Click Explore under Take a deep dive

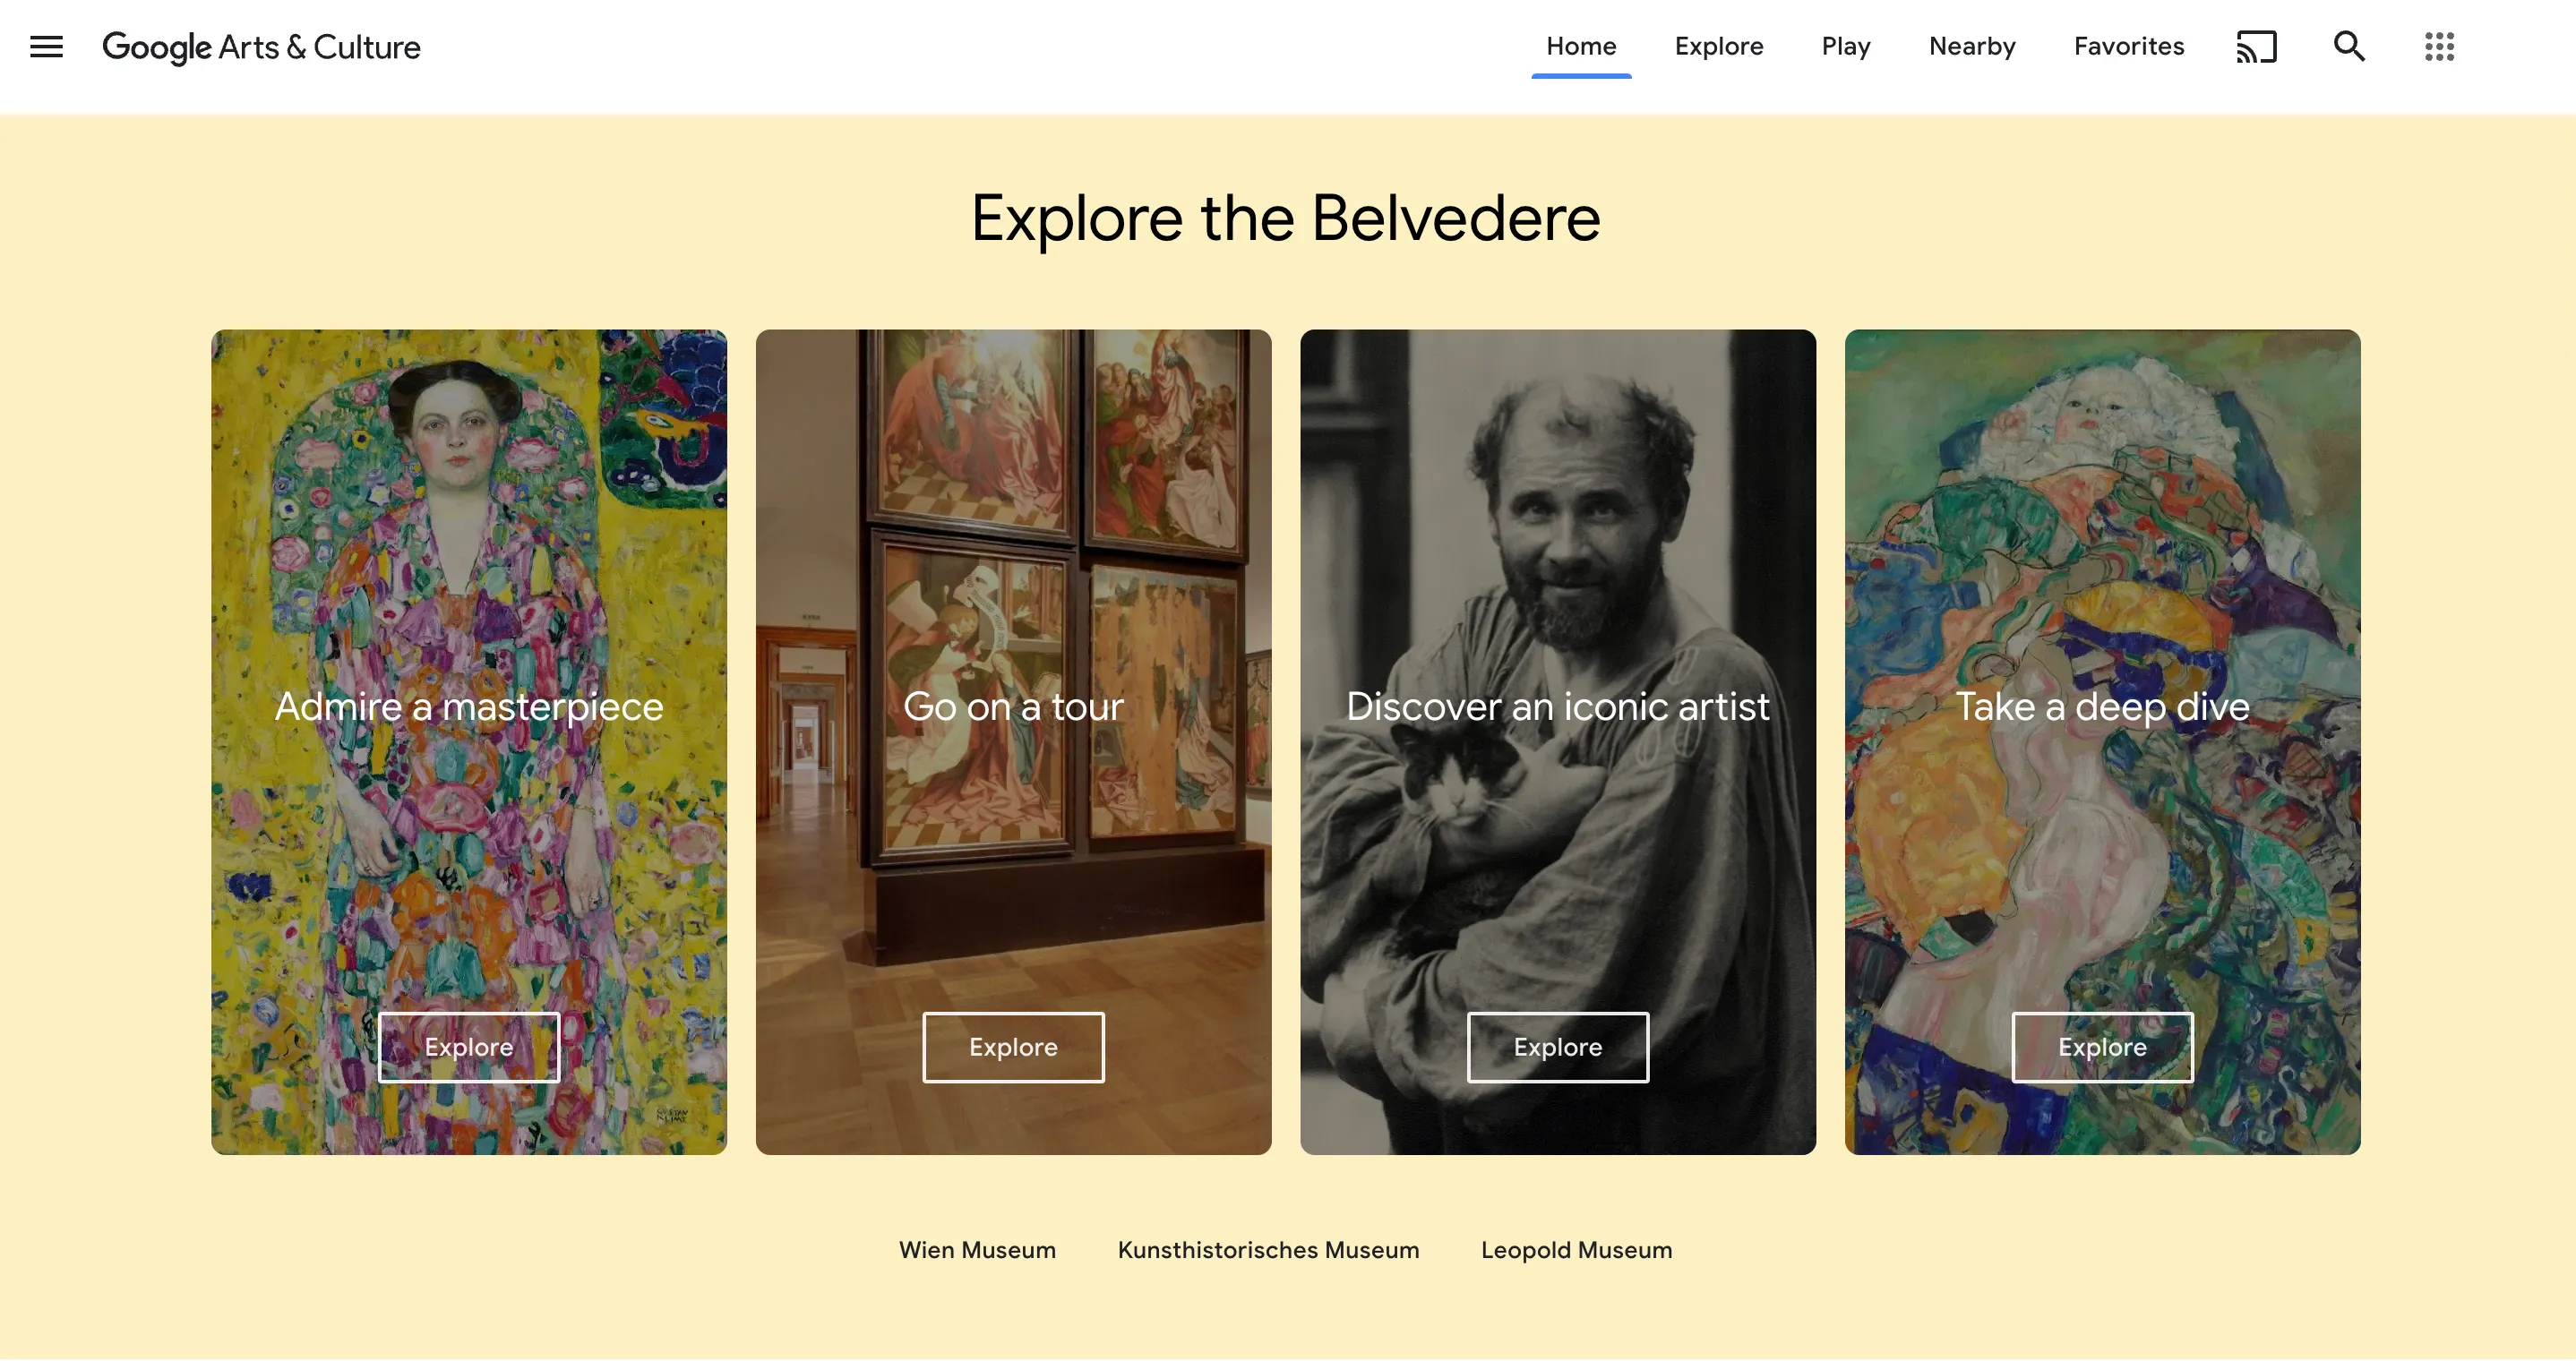[x=2102, y=1047]
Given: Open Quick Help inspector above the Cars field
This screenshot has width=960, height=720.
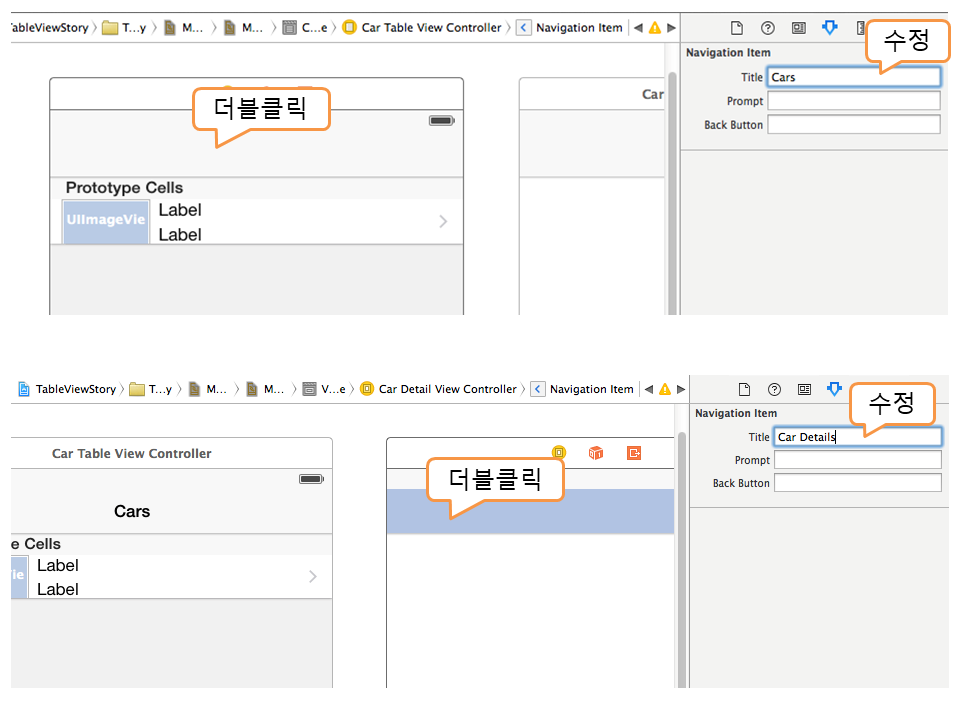Looking at the screenshot, I should (x=767, y=28).
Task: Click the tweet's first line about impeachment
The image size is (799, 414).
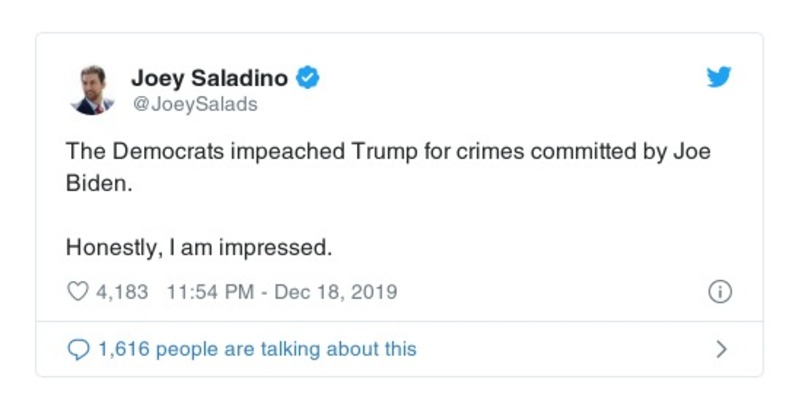Action: [388, 153]
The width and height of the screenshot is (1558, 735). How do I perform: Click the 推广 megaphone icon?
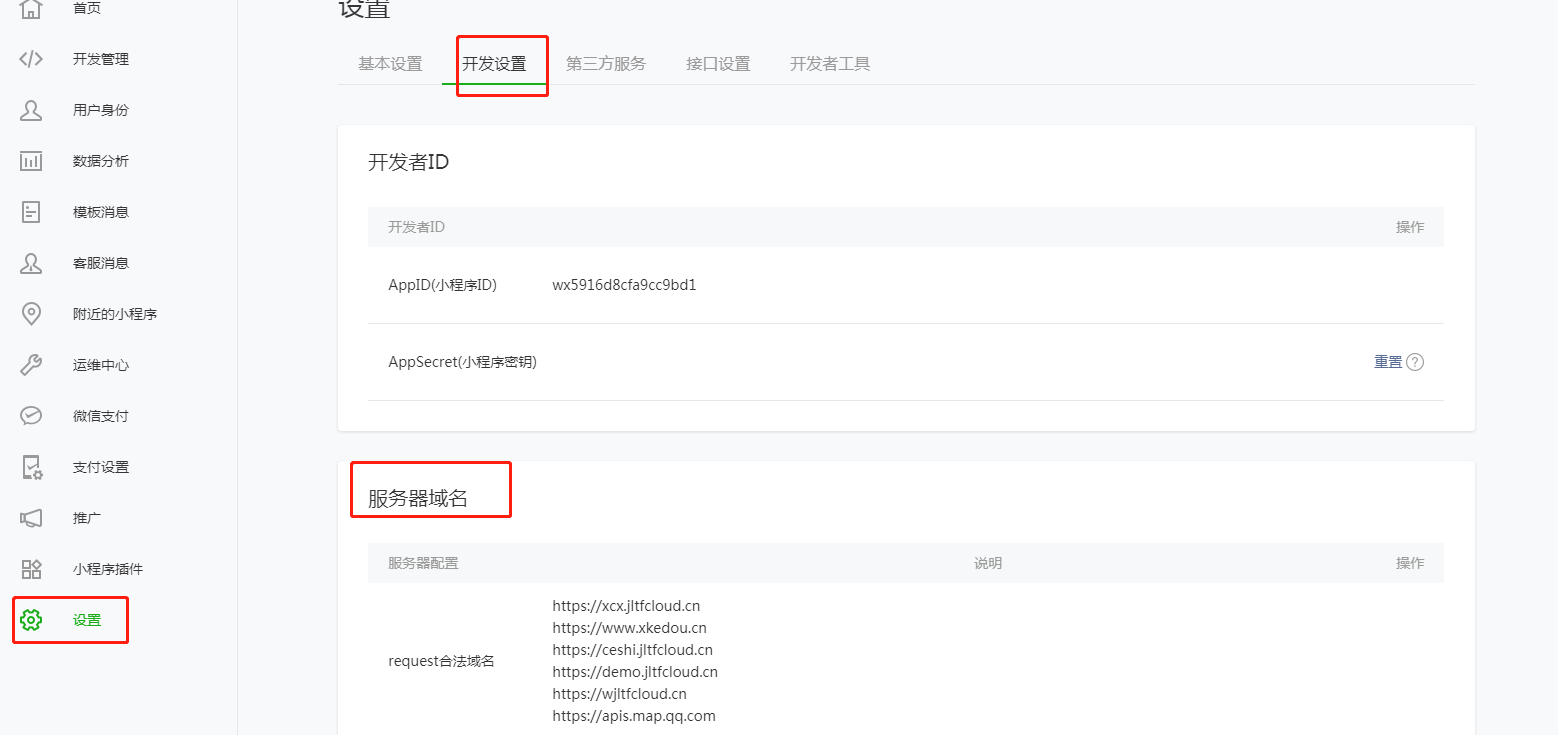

+--

- _PROBLEM DESCRIPTION_: Output an exact copy of the material, with the pictures removed.

- _PROBLEM SOLUTION_:
Click Explore under Take a deep dive

[x=2102, y=1047]
Given: Open Quick Help inspector above the Cars field
This screenshot has width=960, height=720.
Looking at the screenshot, I should (x=767, y=28).
Task: Click the tweet's first line about impeachment
The image size is (799, 414).
Action: [388, 153]
The width and height of the screenshot is (1558, 735). How do I perform: Click the 推广 megaphone icon?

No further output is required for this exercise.